Death in the Village
Word flying around Rome is that Paul Casimir Marcinkus, the Chicago wind0w-cleaner's son who, over four decades in the Eternal City, became a favorite of two Popes, an archbishop, and one of the highest-ranking Americans in Vatican history before the sensational Vatican Bank scandals of the 1980s sent him into exile, died last evening in Arizona at the age of 84. He had made his home on a Sun City golf course for most of the last decade.

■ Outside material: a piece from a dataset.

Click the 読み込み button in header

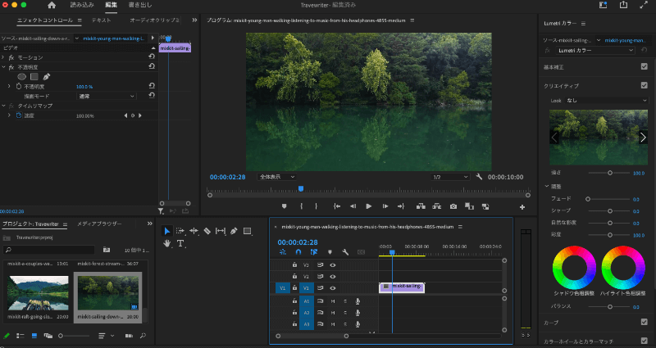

Events in the 1980s involving the Vatican Bank, known formally as the "Institute for the Works of Religion" (IOR), have continued to fascinate mystery-lovers and journalists. Long after his departure from the Vatican -- the archbishop was president of the IOR from 1971-81, then head of the Governatorato until 1990 -- questions swirled around Marcinkus concerning his knowledge of various deaths in connection with the bank's role in the crash of Milan's Banco Ambrosiano in 1982. Even as recently as last week, the story was receiving top-shelf coverage in the world press. Having famously referred to the Vatican's chattering classes as "the village of washerwomen," "Chink's" reluctance to speak remained inviolate thanks to his Vatican passport, which kept him from having to submit to questions.
For many years, Marcinkus was a fixture at the side of the late Popes Paul VI, who personally ordained him to the episcopacy in 1969, and John Paul II. His linebacker's build and lack of affinity for the episcopal purple led him to be known as the "papal bodyguard," particularly when the pontiffs were on the road.